HelloTarot - Privacy Policy
Last updated: January 10, 2026 · Version: v2 ·
한국어
HelloTarot (the “Service”) respects your privacy and complies with applicable laws. This Policy explains what information we process and your rights.
1. Information We Process
- Account/Profile: Supabase user ID (UUID), sign-in method; email (if provided); display name; language preference; gender/age group (if provided).
- Device/Installation & Notifications: device/installation identifier for service delivery and account restoration (e.g., device_id, install id). Installation identifiers may be stored as a hash. FCM/APNs tokens and platform for push notifications.
- Social linking identifiers (if enabled): provider-issued user identifiers (e.g., Kakao user ID) may be processed to link accounts and prevent duplicates/abuse.
- User-Generated Content: chat inputs and generated responses (may be stored per feature/operations policy); tarot results/history/journal notes; share tokens; bookmarks/entitlements.
- Engagement metrics (aggregated): content views, interests/likes, ratings, and chat session counts, plus related metadata (content/master identifiers, local day).
- Payments (if available): store receipt identifiers (order ID, purchase token, product ID). We do not store card numbers.
- Operational Logs: security/error/event logs; infrastructure may generate basic access logs (IP/header level).
- Support/Feedback: inquiry email/message and minimal metadata (locale/platform/app version); optional attachments (e.g., screenshots).
- Advertising identifiers (if enabled): ad identifiers may be processed for ad delivery/measurement, subject to platform policies and consent requirements.
2. Purposes
- Provide the Service (AI chat/tarot content, storage, sharing, content access).
- Account management and support.
- Notifications (push delivery and in-app inbox sync).
- Security and abuse prevention.
- Quality and performance improvements (including aggregated engagement metrics).

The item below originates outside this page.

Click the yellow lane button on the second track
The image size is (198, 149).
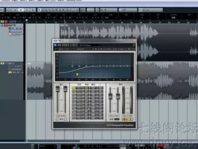click(10, 72)
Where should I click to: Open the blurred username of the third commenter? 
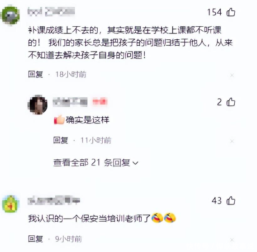coord(54,200)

- Advertising (if enabled), subject to applicable consent requirements.
3. Processors & Cross-Border Transfers
We may use trusted partners to operate the Service, which may involve international transfers.

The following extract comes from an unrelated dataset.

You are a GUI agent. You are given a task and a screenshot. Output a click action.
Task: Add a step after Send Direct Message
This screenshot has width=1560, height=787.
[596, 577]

- Supabase Inc. (US): authentication, database, edge functions.
- Google (US): Firebase Cloud Messaging (push), Google Mobile Ads (if enabled), Google sign-in (if enabled).
- Apple (US): APNs (push), Apple sign-in (if enabled).

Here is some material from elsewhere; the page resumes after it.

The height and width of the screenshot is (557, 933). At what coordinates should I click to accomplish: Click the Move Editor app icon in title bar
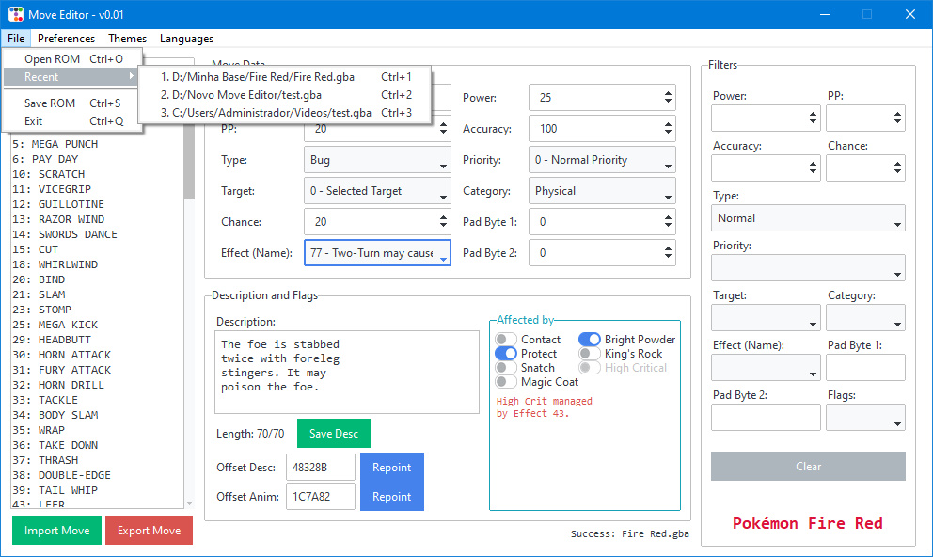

- Kakao (KR): Kakao sign-in/channel features (if enabled).
- Resend (US): support email delivery.
- Slack (US): operational monitoring/feedback (limited identifiers may be included).
- App stores/payment processors: billing/subscriptions and refunds.
- Cloud AI providers (if enabled): your inputs (and limited context needed to generate responses) may be sent to and processed by AI providers.
4. Retention & Deletion
Data is retained while you use the Service and can be deleted via the in-app account deletion flow (Settings > Delete Account). Deletion is intended to be immediate via cascading deletes, subject to minimal lawful/security retention (e.g., payment evidence, minimal abuse-prevention logs such as hashed installation identifiers and account creation/slot history). Backups may temporarily retain deleted data but are purged within a limited period.
5. Your Rights & Contact
You may request access, correction, deletion, restriction, or withdrawal of consent where applicable by contacting: support@hellotarot.app
6. Security
- TLS in transit; secure handling of passwords/tokens.
- Least-privilege access and auditing.
- Operational alerts include limited identifiers only.
7. Children
The Service is not directed to children; minors may require guardian consent depending on local laws.
8. Updates
Material changes will be notified in-app or via email, with the “last updated” date shown.